Set for release this fall, the Wii version of EA’s universe-creating “Spore” is designed for adventure and a heavy use of motion control.
***
Few games have transitioned from the PC to the Wii. There is no “World of Warcraft” Wii, no “Company of Heroes” Wii, not even — yet — a “Peggle” Wii. But EA has been trying, first with “MySims” for Nintendo’s home system and, coming this fall, “Spore Hero.”
New parts, new controls.
EA has shed almost no light on “Spore Hero” since announcing it in January as part of the 2009 line-up of “Spore” spin-offs. MTV Multiplayer can change that today.
Last month in Las Vegas, I met with the general manager for EA’s “Spore” and “Sims” studio, Lucy Bradshaw, who talked to me, among other things, about how “Spore” for the Wii is taking shape.
Bradshaw said that this “Spore” for the Wii was built from the ground up. She described a game comprised of a significantly beefed-up version of “Spore”’s creature stage, served with a heavy helping of motion control.
The game brings the PC game’s full creature editor and procedural animation system, enabling gamers to assemble their beasts from a Potato-Head’s worth of parts. The mouse-driven interface of the editing tools in the PC game turns into a pointer-driven interface for the Wii.

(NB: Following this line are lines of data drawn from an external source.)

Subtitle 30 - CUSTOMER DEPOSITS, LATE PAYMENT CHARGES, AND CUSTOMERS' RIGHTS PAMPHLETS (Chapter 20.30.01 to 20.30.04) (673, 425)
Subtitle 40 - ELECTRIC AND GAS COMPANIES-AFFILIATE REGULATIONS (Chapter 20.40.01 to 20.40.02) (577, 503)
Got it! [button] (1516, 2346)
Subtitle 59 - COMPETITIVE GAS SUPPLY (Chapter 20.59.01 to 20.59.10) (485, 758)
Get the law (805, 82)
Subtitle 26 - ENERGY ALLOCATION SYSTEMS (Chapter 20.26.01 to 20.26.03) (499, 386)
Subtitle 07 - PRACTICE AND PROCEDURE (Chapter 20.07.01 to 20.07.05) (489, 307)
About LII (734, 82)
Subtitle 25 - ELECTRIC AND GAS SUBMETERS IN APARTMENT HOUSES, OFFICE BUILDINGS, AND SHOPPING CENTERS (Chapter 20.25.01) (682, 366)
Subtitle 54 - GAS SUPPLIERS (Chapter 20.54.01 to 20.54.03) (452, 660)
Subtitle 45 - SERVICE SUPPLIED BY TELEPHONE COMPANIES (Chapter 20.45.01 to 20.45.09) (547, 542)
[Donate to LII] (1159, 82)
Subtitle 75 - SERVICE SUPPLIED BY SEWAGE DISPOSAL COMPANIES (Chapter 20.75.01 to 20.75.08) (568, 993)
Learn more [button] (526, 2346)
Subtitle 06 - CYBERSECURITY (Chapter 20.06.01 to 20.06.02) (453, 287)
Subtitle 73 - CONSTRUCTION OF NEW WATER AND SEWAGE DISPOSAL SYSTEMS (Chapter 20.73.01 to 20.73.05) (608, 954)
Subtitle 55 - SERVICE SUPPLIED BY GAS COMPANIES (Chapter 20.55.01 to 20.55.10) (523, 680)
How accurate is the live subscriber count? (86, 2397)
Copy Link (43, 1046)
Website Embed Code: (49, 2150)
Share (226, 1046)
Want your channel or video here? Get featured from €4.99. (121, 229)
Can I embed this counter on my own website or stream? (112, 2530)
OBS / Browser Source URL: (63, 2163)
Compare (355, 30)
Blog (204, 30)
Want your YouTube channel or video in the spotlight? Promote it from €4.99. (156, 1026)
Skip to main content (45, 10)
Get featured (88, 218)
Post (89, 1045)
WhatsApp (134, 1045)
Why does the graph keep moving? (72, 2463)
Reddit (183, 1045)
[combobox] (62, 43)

Players have direct control of the lifeform they are shaping. Adding parts to the creature adds new motion-controlled maneuvers customized to the player’s creature. New parts, new controls. “That’s really fun to take advantage of,” Bradshaw said. “With the controls of the mouse, it’s point and click and you do feel a distance. Now we’re in there and it’s just really fun as you gain new abilities.” She suggested that dancing and singing were just some classic “Spore” behaviors that would be more fun driven by a Wii remote than by the click of a computer mouse.

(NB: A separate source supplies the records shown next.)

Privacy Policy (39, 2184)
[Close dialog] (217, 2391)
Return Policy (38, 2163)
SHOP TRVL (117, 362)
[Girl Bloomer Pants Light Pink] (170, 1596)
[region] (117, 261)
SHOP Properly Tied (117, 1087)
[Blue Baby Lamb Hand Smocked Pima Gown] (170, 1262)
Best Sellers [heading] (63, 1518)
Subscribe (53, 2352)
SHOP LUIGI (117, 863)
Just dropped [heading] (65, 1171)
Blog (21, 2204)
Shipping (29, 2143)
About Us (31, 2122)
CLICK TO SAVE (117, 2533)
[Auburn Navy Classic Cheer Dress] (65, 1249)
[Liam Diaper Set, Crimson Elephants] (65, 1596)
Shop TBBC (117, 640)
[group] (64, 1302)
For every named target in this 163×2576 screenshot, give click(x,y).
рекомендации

“When you see the game, you’ll go, ‘Oh yeah, that’s definitely a Nintendo Wii game.’”
The PC “Spore” started in the primordial ooze of its Cell stage, graduating to a primitive 3D action game in the Creature stage before evolving into strategic Tribe, City and Space stages. Bradshaw said that this game, which won’t connect to the PC version, operates in just that creature slice but still presents an expansive evolution-based experience. “Your planet that you’ve lived on has had a catastrophic event and you’re essentially plummeting to a new planet on the tail of a meteor,” she explained. “You arrive there and you start encountering new creatures. This is a new planet that you’ve got to make as your own. So you start in a series of quests and adventures in a kind of open world that you can take at your own pace. You start encountering other creatures and can interact with them in either combat or social [ways], but you can also do things on their behalf.”
Some quests help the player’s creature evolve. Others, called Evolutionary Quests, require your creature to meet the needs of other species and guide those beast’s evolution. So you’ll be shaping not just your species but a menagerie of planetary lifeforms. Gaining an ability for your own creature, like jump, might allow access to otherwise unreachable areas. In that regard, exploration of the terrain is encouraged in ways that “Spore” PC did not. Said Bradshaw, “We’ve brought in action quests [consisting] of games that you play in the overall landscape of the creature that really do take advantage of those evolutionary steps that you’ve taken.”
While no screenshots have been released of the game yet, Bradshaw described a cheerful experience that suits Nintendo’s image. “This is very playful,” she said, explaining why the game wasn’t slated for, say, the PlayStation 3. “It takes advantage of the controls explicitly. And even stylistically, when you see the game, you’ll go, ‘Oh yeah, that’s definitely a Nintendo Wii game.’” As for the controls, she said that the team is “taking a look” at the Motion Plus option for even better Wii motion-sensitivity than what is available directly out of the box.
This Wii debut for “Spore” is sounding to be more like an action-adventure driven by the changing shape of life than the cell-to-stars skip through evolution that the original “Spore” was.
“Spore Hero” is one of the many Wii titles from EA, which has pledged to back Nintendo’s console in 2009 in ways that could rival even the house of Mario itself. It is slated for a fall release, alongside “Spore Hero Arena,” a companion game for the Nintendo DS.